To help understand why Copilot is in this weird Frankenstein’ed state today I’m going to use something I call the “Copilot Value Pyramid.” A model that helps assess our relationship with Copilot and describes that for any Copilot to be truly meaningful it has to do four things well.
First, it has to be able to seek and present actionable INFORMATION. This is the stuff we already use Copilot for today. Help writing an email, summarizing a PDF, catching up on conversations in Teams, or using it for regular search. The information already exists somewhere, whether that’s in the training data or within the enterprise cloud, and all Copilot is doing is articulating in a way that’s actionable.
Second, is Copilot’s ability to surface meaningful INSIGHTS that normally would take an expert several hours to extract. This could be things like putting a quarterly business report together, or for a clinical researcher to determine if “Variant C is responsible for phenotype Y”, or for a financial analyst to come up with a thesis for Tesla’s stock in the next two years.
Third, is Copilot’s ability to understand my goals through which it can draw reasonable IMPLICATIONS. Why am I trying to build the quarterly business report? Everybody has broader and more general goals, both implicit and explicit, and can extend over a period of time. So for a Marketing Specialist, the goal might be to increase eyeballs on a new product launch. For a provider it could be increasing the quality of life of their cancer patients.
Finally, IMPRESSION, the last layer of the pyramid that’s focused on Copilot’s ability to represent an individuals values and needs to others on their behalf. This goes beyond the simple custom preferences you store in Copilots today. So when Copilot writes an email on your behalf it should be in your tone. When Copilot responds to you, it understands the knowledge gaps you may have relative to others.

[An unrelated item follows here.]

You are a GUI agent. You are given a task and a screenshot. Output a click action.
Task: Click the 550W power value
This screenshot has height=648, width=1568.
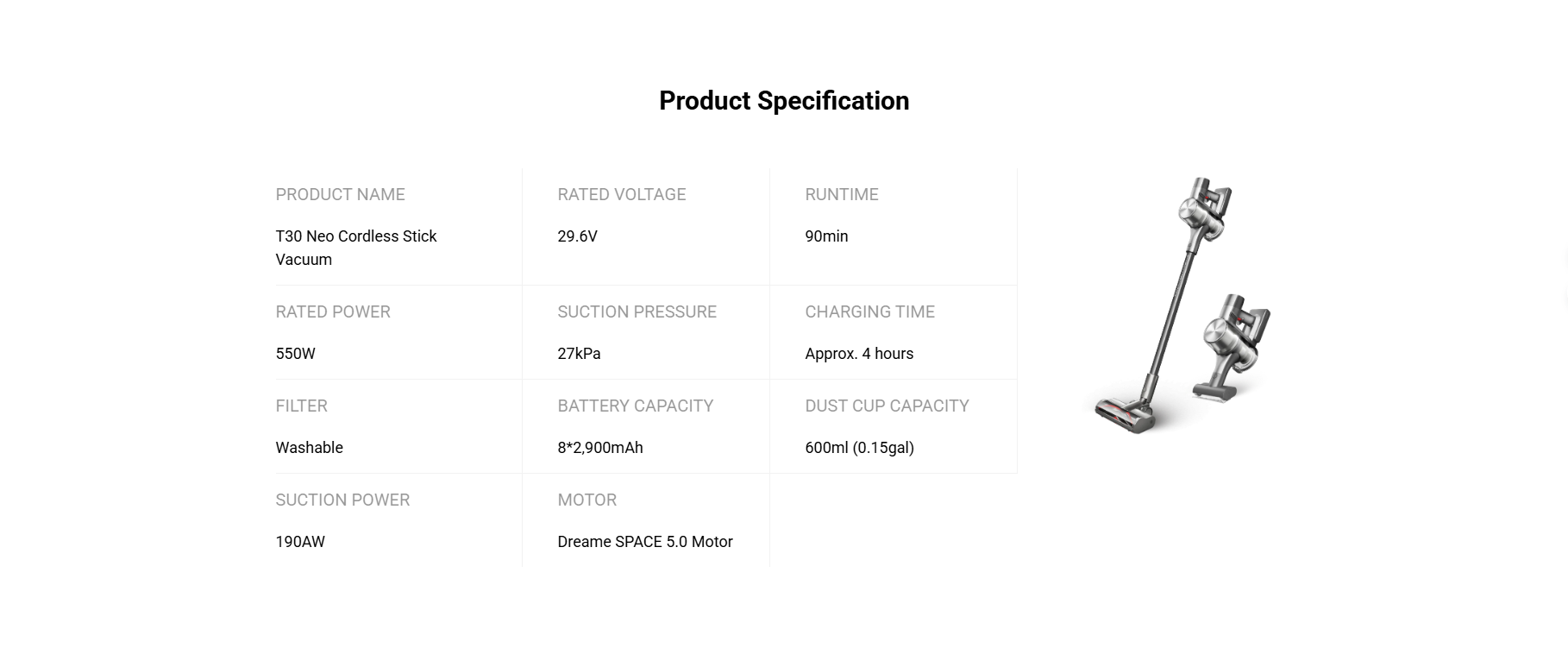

When you use this model to understand our relationship with Copilot today, we can see that we've barely crossed the Information layer. Simply put, a Copilot that can turn Information seeking into Insights, understand the Implication of your goals proactively, and partner with you in a truly personalized way creating an Impression on your behalf augmenting you as it works autonomously is the north star for this tool. When Copilot transcends the layers in this pyramid, the chances of us relying on the tools we do today will likely be disrupted, need rethinking, and might also potentially disappear.